Work to complete. Convert the stretch of data that opens with the line containing "You are a computer-use" and closes with the line containing "point(90,320)", both of those lines included, into a Markdown table with the columns "No." and "Line". Number each row and leave out any blank lines.

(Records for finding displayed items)

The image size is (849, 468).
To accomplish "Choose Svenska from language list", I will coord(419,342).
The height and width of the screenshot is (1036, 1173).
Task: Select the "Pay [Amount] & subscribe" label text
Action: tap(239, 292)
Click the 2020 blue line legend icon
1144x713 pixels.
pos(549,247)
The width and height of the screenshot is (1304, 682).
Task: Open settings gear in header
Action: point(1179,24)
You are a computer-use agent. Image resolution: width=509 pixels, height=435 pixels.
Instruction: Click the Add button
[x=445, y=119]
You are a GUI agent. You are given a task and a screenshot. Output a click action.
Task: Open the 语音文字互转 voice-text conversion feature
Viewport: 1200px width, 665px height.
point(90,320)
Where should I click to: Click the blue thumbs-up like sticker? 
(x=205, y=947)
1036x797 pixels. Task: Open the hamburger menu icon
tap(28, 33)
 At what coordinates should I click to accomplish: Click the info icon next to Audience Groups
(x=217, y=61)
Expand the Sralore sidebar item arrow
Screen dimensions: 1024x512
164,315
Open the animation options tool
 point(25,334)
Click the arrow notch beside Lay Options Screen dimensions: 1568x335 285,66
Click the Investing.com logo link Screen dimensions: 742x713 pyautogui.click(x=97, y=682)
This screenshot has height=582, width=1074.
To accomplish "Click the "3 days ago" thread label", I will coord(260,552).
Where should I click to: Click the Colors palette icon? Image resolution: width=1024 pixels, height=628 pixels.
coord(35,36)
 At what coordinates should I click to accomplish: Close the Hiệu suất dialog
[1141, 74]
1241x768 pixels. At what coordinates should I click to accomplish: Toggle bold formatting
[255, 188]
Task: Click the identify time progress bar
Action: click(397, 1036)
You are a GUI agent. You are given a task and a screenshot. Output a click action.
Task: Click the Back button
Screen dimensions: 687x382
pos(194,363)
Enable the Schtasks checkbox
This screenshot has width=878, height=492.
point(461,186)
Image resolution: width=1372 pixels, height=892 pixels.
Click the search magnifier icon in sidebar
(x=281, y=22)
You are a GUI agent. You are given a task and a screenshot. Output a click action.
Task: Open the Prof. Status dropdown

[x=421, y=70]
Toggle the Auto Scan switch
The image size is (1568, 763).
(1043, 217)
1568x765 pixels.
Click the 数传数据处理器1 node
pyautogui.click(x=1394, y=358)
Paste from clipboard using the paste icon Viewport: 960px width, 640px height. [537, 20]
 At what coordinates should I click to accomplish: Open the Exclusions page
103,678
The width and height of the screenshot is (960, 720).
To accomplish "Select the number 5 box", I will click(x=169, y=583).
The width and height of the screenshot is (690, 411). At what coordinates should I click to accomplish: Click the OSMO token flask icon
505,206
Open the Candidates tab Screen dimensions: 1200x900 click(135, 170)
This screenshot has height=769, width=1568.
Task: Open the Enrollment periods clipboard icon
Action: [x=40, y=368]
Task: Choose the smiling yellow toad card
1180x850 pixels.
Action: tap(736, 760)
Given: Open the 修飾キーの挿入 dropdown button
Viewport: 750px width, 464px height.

Response.
| No. | Line |
|---|---|
| 1 | You are a computer-use agent. Image resolution: width=509 pixels, height=435 pixels. |
| 2 | Instruction: Click the Add button |
| 3 | [x=445, y=119] |
| 4 | You are a GUI agent. You are given a task and a screenshot. Output a click action. |
| 5 | Task: Open the 语音文字互转 voice-text conversion feature |
| 6 | Viewport: 1200px width, 665px height. |
| 7 | point(90,320) |